● **EJERCICIO BREVE 1**
Responda estas preguntas según el texto sobre el paseo nocturno por el jardín:
(a) ¿Cómo se describe el templete del Museo Loringiano?
(b) ¿Qué hacía la Ninfa en el Arroyo de la Ninfa?
(c) ¿Por qué estaba vacía la Escuelita?
● **EJERCICIO BREVE 2**
Prosiga el texto sobre el paseo nocturno por el jardín a partir de su última oración.

● **FRAGMENTO DE LECTURA**
-- -- --
Desde la puerta de entrada, bien cerrada, me acerqué al Museo Loringiano. Las decapitadas esculturas romanas que rinden guardia, cercanas a este bello templete dórico tetrástilo, me observaban con gesto de asombro preguntándose (con la voz baja de mi imaginación) qué hacía yo por allí en esas horas que sólo a ellas pertenecen. Caminando pausadamente, con la precaución lógica ante la escasa luminosidad, entré por el Jardín histórico, cuya bóveda vegetal dificultaba aún más ese necesario baño de luna para la sonrisa. Me detuve, entre estanques y saltos de agua, en el Arroyo de la Ninfa. Aquí sí, un rayito de luna iluminaba su bello rostro, mientras seguía vertiendo agua desde el misterio de su ánfora mágica. Los nenúfares se mostraban encantados, con la grata compañía de esta frágil deidad femenina. Acompañado del gran concierto que tañe la orquesta de las cascadas de agua, alcancé el Cenador de las Glicinias. Dada la hora, Jorge Loring Oyarzábal y Amalia Heredia Livermore ya se habían retirado a la Casa Palacio pues hoy, sin invitados a los que atender, apetecían gozar del descanso ante un fin de semana señalado para los compromisos sociales. Y la Escuelita vacía, pues los hijos de sus empleados estaban de vacaciones, dadas las fechas del estío veraniego. El suelo, menos húmedo, de La Vuelta al Mundo en 80 Árboles, incrementó mi seguridad en el desplazamiento hacia esa búsqueda imposible para la salida.
-- -- --
● **Registros de localización de elementos**
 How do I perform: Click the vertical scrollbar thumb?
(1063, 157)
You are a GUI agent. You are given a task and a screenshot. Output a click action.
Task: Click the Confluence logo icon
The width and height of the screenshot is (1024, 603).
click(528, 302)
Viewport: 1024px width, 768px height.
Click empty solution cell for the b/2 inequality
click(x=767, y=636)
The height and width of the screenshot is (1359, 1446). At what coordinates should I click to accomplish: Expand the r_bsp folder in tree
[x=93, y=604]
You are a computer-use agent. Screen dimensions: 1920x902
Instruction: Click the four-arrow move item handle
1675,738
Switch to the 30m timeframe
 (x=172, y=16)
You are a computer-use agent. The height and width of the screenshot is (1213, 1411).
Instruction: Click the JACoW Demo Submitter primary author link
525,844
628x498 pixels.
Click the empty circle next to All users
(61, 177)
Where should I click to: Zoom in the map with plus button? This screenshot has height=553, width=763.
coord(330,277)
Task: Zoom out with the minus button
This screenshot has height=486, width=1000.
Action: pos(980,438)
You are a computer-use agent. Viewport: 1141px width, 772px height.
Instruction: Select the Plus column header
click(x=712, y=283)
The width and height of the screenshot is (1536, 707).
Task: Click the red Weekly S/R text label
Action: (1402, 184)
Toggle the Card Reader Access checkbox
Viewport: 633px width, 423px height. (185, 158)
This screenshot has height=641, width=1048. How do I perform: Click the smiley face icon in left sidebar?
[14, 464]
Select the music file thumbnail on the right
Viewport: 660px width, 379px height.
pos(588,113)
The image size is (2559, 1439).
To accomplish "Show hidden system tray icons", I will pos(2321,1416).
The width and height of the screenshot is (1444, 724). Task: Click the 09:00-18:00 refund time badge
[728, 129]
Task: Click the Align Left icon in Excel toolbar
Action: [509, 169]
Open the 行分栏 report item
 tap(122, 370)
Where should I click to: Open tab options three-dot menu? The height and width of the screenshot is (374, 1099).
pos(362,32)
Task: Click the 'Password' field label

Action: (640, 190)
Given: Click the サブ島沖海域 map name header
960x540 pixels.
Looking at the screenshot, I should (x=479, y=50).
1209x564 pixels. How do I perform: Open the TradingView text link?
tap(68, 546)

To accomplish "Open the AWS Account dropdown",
-- -- --
● **RESPUESTA 1**
(a) Como un bello templete dórico tetrástilo.
(b) Seguía vertiendo agua desde el misterio de su ánfora mágica.
(c) Porque los hijos de los empleados estaban de vacaciones, dadas las fechas del estío veraniego.

● **RESPUESTA 2**
11 menos veinte de la noche. Tanto andar, de arriba abajo y de un lado para otro, me había despertado el apetito. Solo tenía unos caramelos y un botellín, medio lleno, de agua para la “cocina”. Pero al menos disponía de algunas monedas, el único tipo de dinero que admitía la máquina expendedora de aperitivos, chucherías y bebidas. Pude así conformar un modesto menú, for have dinner, integrado por una bolsita de almendras, un batido de vainilla y una barrita o tableta de chocolate blanco. Eso de “cenar” sólo no me seducía, por lo que  volví (con una cierta precaución, ya que era la zona en donde menos llegaba la iluminación lunar) a la parte histórica del jardín, sentándome de nuevo junto a la bella ninfa que no deja de verter agua desde su cántaro a ese arroyo o canal, donde juegan los nenúfares y alguna que otra rana. A lo largo de mi frugal cena, la conversación entre ambos fue básicamente conceptual. Ella seguía acariciando, con su mirada sutil, las ondulaciones del agua, donde brillaban destellos luminosos regalados por las estrellas, mientras yo imaginaba que su voz era melodiosa, dulce y afectiva, aunque algo tímida en la sencillez de su locución.

A eso de las doce, el cielo comenzó a tronar con pausadas intermitencias. Recordé el protocolo iniciático de los días en feria: los fuegos artificiales. Me desplacé, todo lo rápido que podía, con algún que otro tropezón sin mayor importancia, al precioso templete o Mirador histórico situado en la majestuosa proa vegetal de la finca, que el timonel orienta hacia el sur. Desde allí se contempla una inmejorable y panorámica vista de la ciudad: las barriadas de Ciudad Jardín y las Flores (¡que preciosa toponimia!), el cruce de las autovías, la “puerta” del Limonero hacia el cauce del Guadalmedina, la finca San José, y allá al fondo Gifralfaro, la Catedral y el mar. ¡Siempre el mar! Sobre esa mágica visión de la Málaga nocturna, un manto celeste cromatizado de luces y sonidos, anunciaba el nuevo ciclo ferial. Bajo la coqueta cúpula cerámica del Mirador, apoyada sobre 8 esbeltas columnas, gocé del mejor palco posible en ese teatro de fuego y canto para la imaginación y el ensueño.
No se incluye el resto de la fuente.